Summary: Event biasing creates a data race which leads to erratic behaviour in MT mode
Product: Geant4 Reporter: alexander.howard
Component: geometry/biasingAssignee: alexander.howard
Status: CLOSED FIXED    
Severity: normal CC: jverburg
Priority: P4    
Version: 10.3   
Hardware: All   
OS: All   

Description alexander.howard 2017-03-07 15:04:17 CET
Event biasing creates a data race in MT with multiple threads retrieving the importance values simultaneously resulting in erratic behaviour which can also lead to out-of-bound vector access. Running with bounds checking on will cause a crash at some point for long runs. Reproducibility is also lost.

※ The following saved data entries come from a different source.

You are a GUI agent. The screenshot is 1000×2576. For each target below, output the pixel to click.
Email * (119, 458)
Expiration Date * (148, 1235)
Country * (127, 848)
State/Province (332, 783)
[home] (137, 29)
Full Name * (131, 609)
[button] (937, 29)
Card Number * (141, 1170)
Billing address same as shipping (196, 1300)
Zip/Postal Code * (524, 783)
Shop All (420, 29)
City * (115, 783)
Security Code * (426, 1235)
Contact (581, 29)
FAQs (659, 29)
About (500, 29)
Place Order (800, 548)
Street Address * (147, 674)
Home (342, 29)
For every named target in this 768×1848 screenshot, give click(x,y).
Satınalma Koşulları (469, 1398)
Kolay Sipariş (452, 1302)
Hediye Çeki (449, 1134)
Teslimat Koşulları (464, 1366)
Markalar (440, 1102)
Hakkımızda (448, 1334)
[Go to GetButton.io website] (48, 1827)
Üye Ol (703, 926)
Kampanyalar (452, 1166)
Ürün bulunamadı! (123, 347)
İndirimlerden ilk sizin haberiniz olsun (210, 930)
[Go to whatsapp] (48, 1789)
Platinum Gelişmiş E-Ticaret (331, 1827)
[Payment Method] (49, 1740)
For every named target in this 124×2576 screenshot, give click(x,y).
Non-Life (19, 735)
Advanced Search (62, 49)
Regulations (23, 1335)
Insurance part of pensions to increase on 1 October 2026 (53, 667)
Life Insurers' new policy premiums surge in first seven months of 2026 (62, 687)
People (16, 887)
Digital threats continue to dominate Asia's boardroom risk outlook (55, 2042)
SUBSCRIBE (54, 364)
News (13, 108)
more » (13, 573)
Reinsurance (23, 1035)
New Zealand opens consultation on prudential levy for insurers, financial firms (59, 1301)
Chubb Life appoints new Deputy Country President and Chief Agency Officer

This problem is caused by the communication between the importance biasing process and the geometry store of the importance values, so it's split between the process and geometry categories.
Comment 1 alexander.howard 2017-03-07 15:56:58 CET
A fix has been proposed: geombias-10-03-00

This involves putting in mutex locks around methods which are accessed by the biasing process. Thus preventing erratic behaviour due to changes in the returned importance values during the request.

The member functions of G4IStore and G4ImportanceAlgorithm are affected.
Comment 2 Joost Verburg 2017-04-23 00:01:51 CEST
I have the same problem with my simulations. Incorrect importance values get returned because of the race condition in G4IStore::GetImportance, which leads to random simulation behavior.

A mutex may not be needed. The problem is the temporary member variable used for iteration (fCurrentIterator). Using a local iterator instead should solve it.
Comment 3 alexander.howard 2017-04-24 09:35:41 CEST
Thanks Joost! 

You are correct, however, I wanted to first check that the problem could be resolved with this "brute force" method, as the problem was not so easy to reproduce - one reason why the bug remained for such a long time.

The local iterator solution will be tested next.
Comment 4 Joost Verburg 2017-04-25 20:09:39 CEST
Thanks. FYI, using a local iterator did solve the problem for me:

https://github.com/joostverburg/geant4/commit/8f8b31bcff9c673546d179d664d983c73a4502e6
Comment 5 alexander.howard 2018-03-07 15:08:23 CET
A fix should now be included in the recent Geant4 patch. There was an additional problem with a threadrace in setting the parallel worlds. I have left the fixes as an Autolock, however, I would like to change the design such that the configuration can be handled better. Nonetheless for now the bug will be closed.